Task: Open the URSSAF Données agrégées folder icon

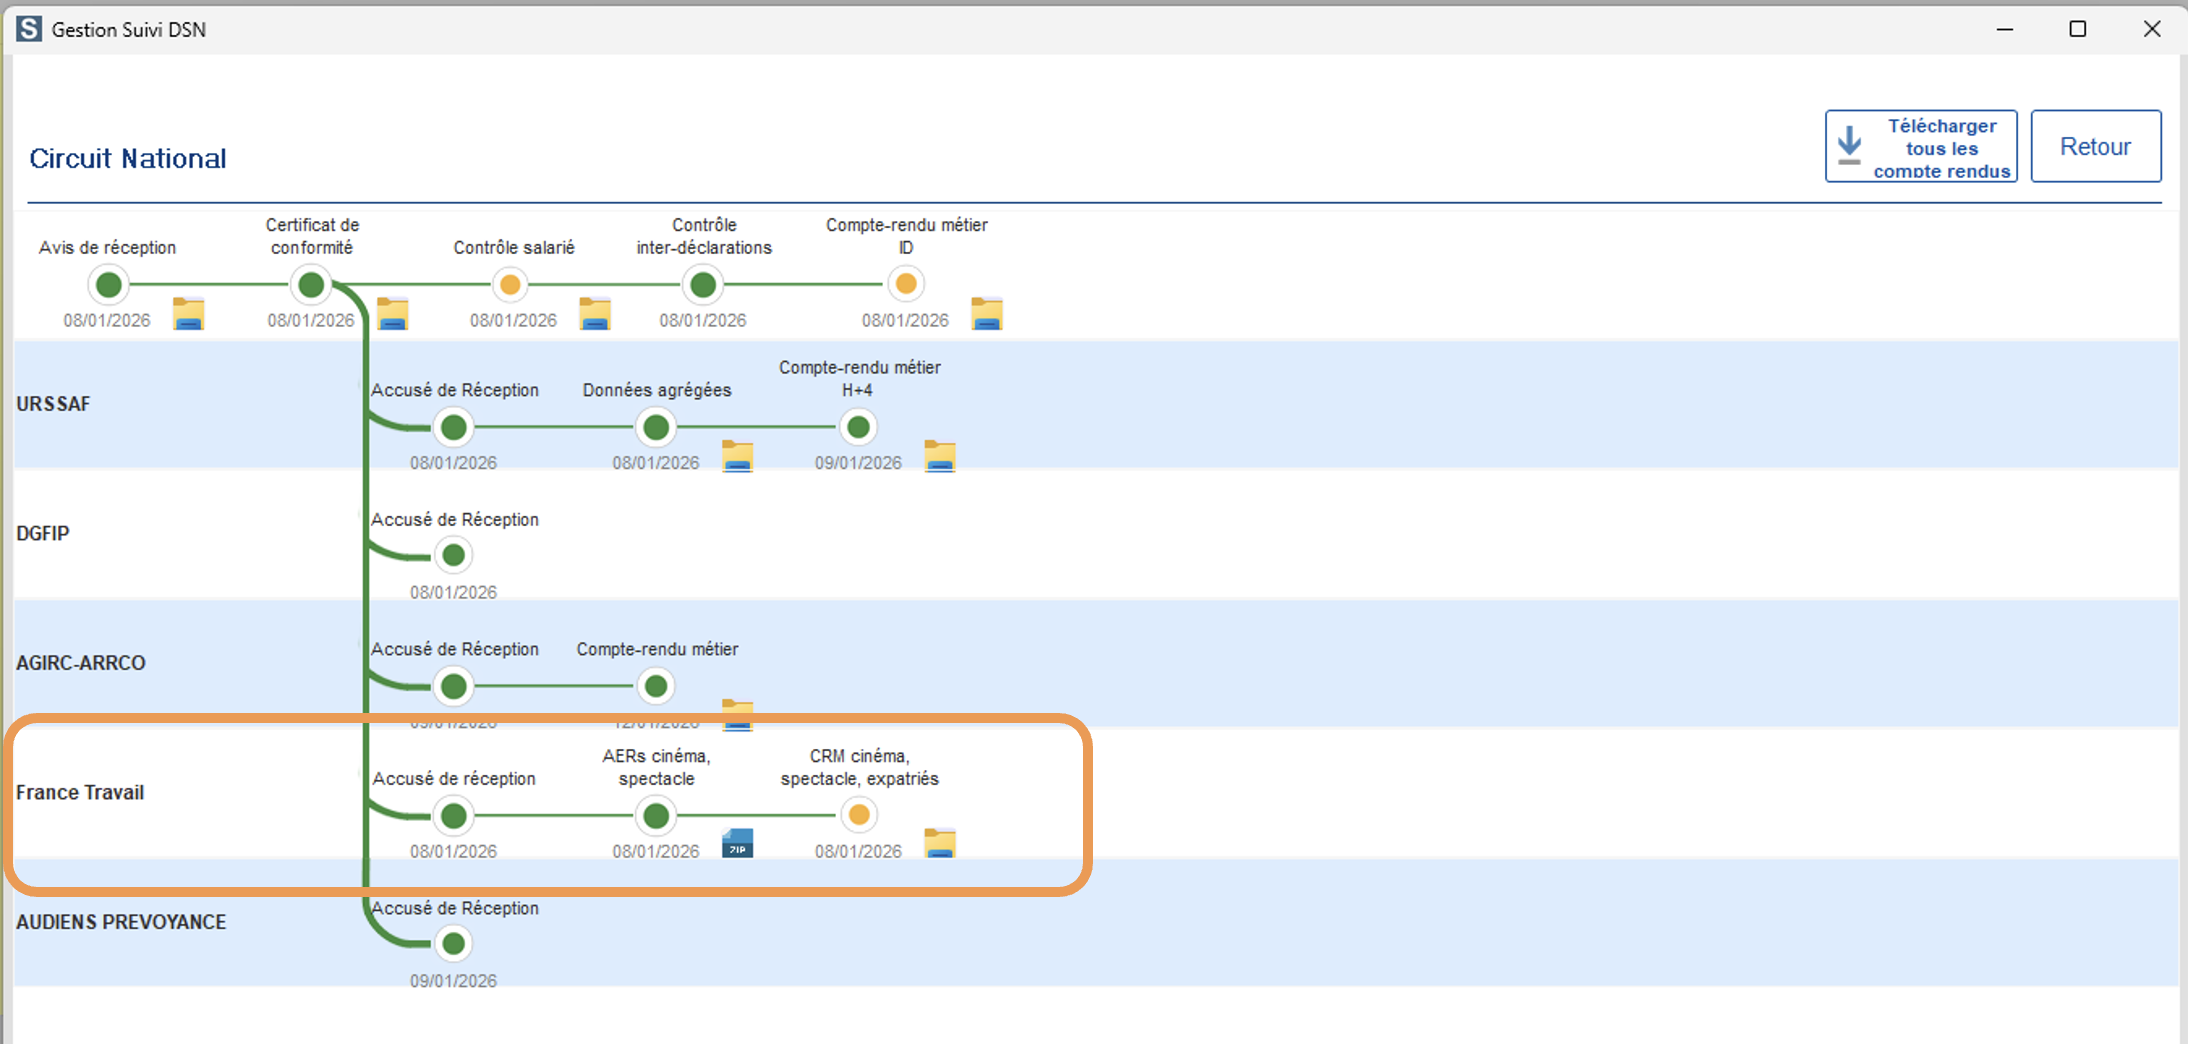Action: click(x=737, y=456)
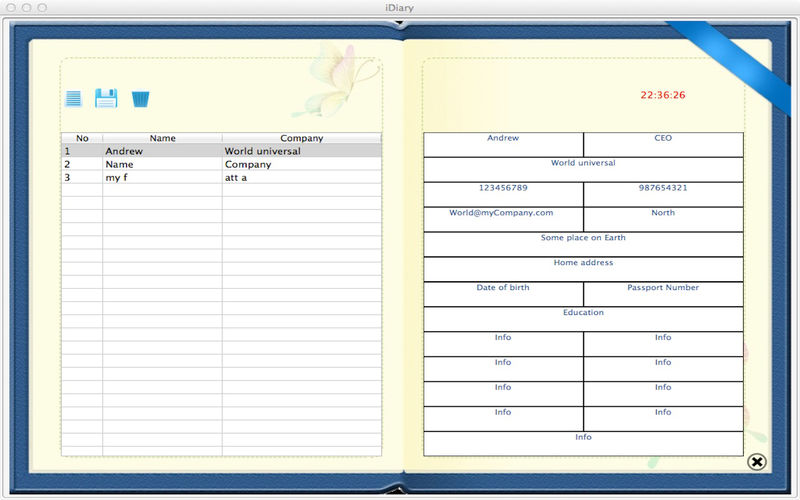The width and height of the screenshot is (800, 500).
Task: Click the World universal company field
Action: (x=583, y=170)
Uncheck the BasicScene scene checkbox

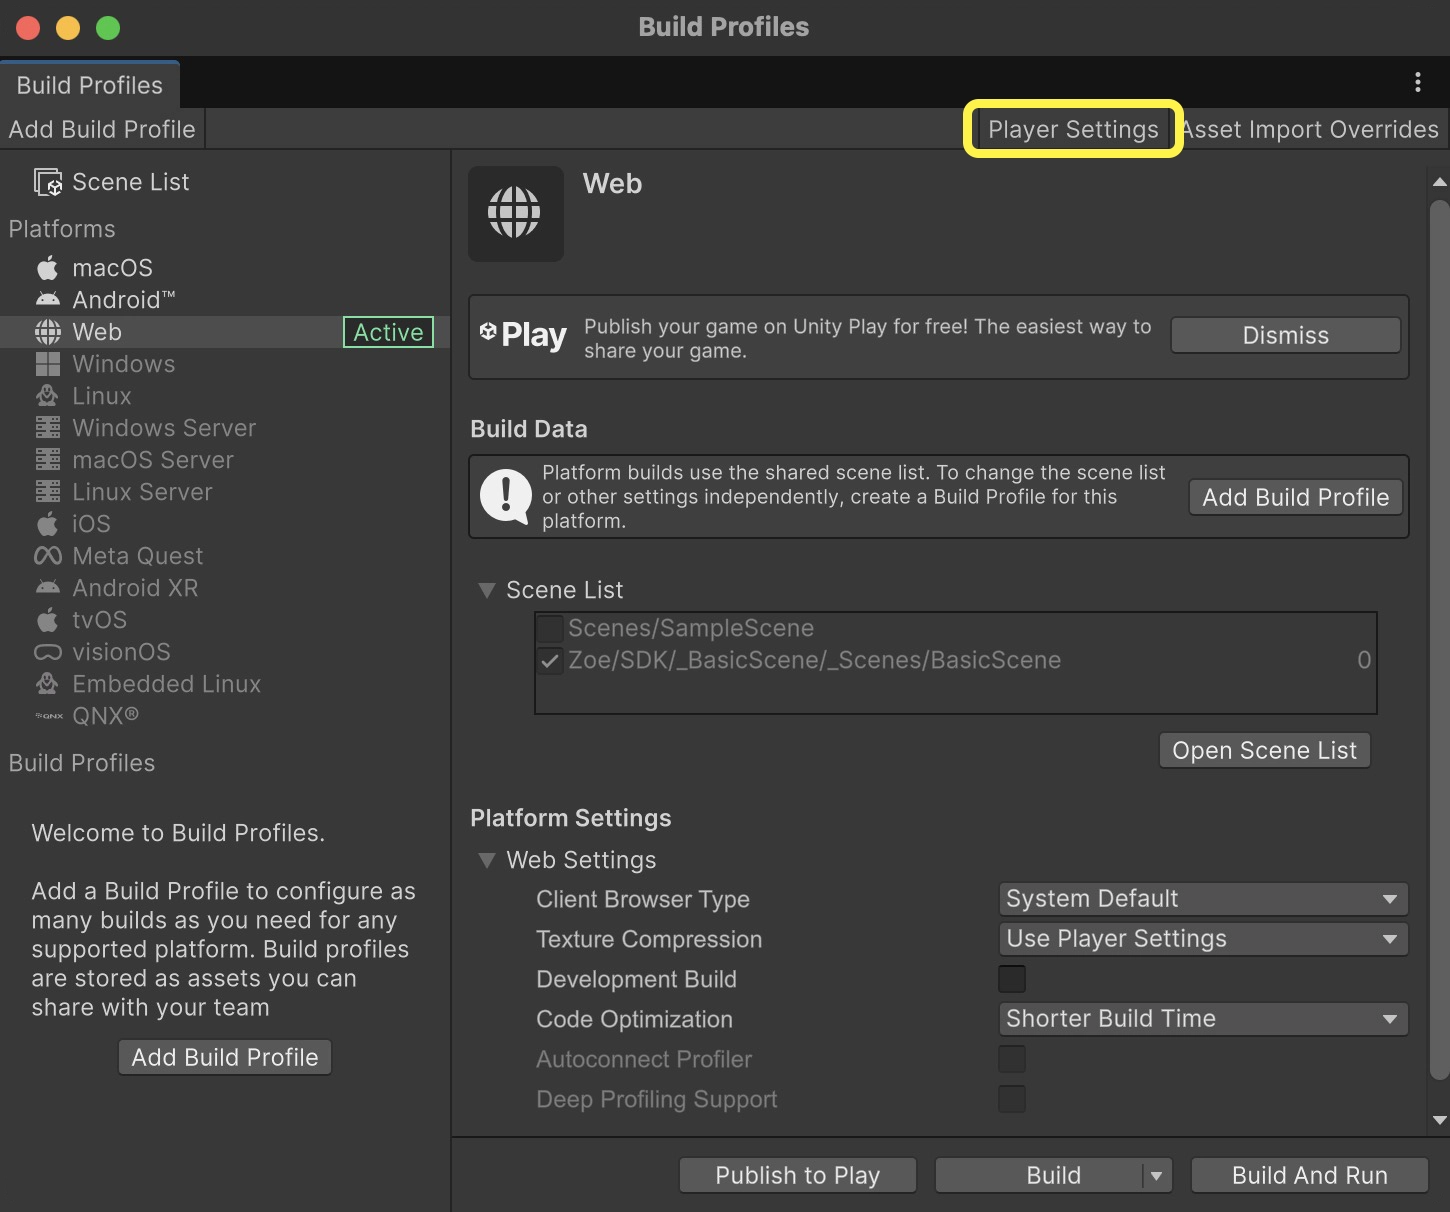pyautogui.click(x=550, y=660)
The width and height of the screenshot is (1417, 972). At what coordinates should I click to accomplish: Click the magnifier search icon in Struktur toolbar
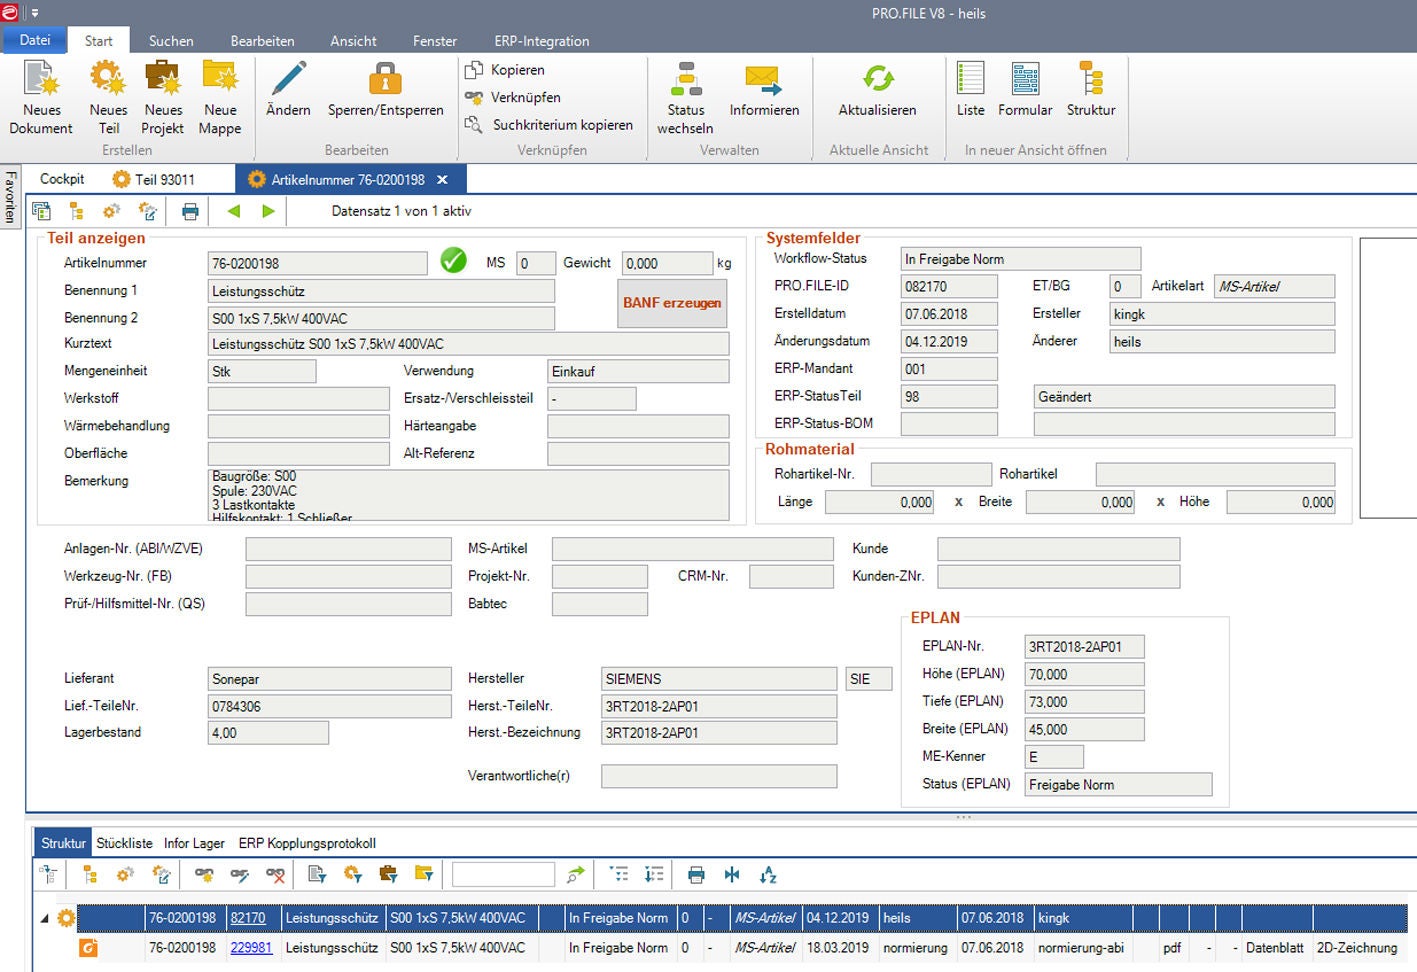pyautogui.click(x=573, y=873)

──────────

_What you will do_.
From the first line to the last, return the records exactly and leave the pictures behind.

_Solution for this problem_.
Task: Open the URSSAF Données agrégées folder icon

Action: click(x=737, y=456)
The width and height of the screenshot is (800, 500).
Task: Click the World universal company field
Action: (x=583, y=170)
Uncheck the BasicScene scene checkbox

pyautogui.click(x=550, y=660)
The width and height of the screenshot is (1417, 972). At what coordinates should I click to accomplish: Click the magnifier search icon in Struktur toolbar
pyautogui.click(x=573, y=873)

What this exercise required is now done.